The horizontal nature of the filming, accentuated by cinemascope, skims the feet and head of the human figure, as do the windows that are slightly raised from the floor and detached from the ceiling.
Il conformista
Italy 1970, Bernardo Bertolucci, colour, 116’
Marcello Clerici (Jean Louis Tritignant) is a young member of the bourgeois who offers himself to the political fascist police to find and assassinate the professor Quadri (Enzo Tarascio) intellectual refugee at Paris and his old teacher.
The whole of the first half of the film is told through Clerici’s recollections whilst in the car travelling towards Paris.
As a setting for the interviews with “the colonel” (Fosco Giachetti) and the introduction to the Head of Cabinet Office, Bertolucci chose the central space of a building whose construction was interrupted in the 1940s and was not completed until after the war, prolonging in time the characteristics of monumentality associated with the air of dictatorship, the "Palazzo dei Ricevimenti e dei Congressi", by Adalberto Libera.
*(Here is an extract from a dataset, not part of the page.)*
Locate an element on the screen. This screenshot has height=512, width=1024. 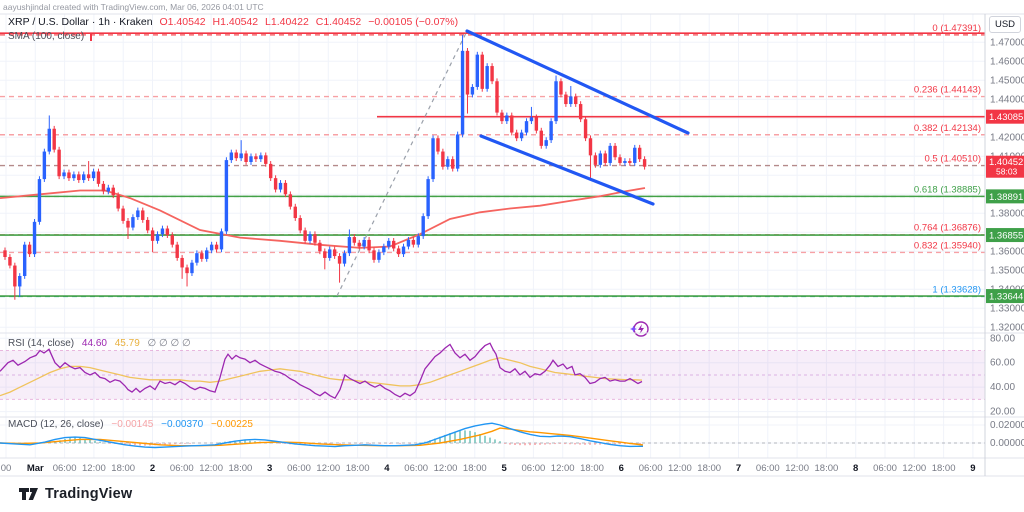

The unreal space in which Clerici and his mother (Milly) go to visit the father who is afflicted with madness originating from syphilis, is non other than the stepped part of the outdoor theatre on the roof of the same building.
Wings of Desire (Der Himmel über Berlin)
Germany 1987, Wim Wenders, b/w and colour, 130’
Daniel (Bruno Ganz) and Cassiel (Otto Sander) are angels who have free access to prison cells, hospital wards and library spaces, in the Staatsbibliotek by Hans Scharoun.
They do not see in colour (hence the black and white) but can tune in to the silent thoughts of men; they are not visible except by guardian angels who acknowledge them with a complicit greeting.
The soundtrack is a crescendo of whispering voices and classical choruses, which resembles a radio continually changing station.
The sequence in the first part of the film is the a fine homage to the spaces of Scharoun.
“… the way to translate that which could be the view of angels has been obtained turning often from a slightly elevated point of view, with planes that link together with great fluidity. We had use of a 35mm cine camera and the tricks of the cinema to create the lightness of the view of an angel.” W. W.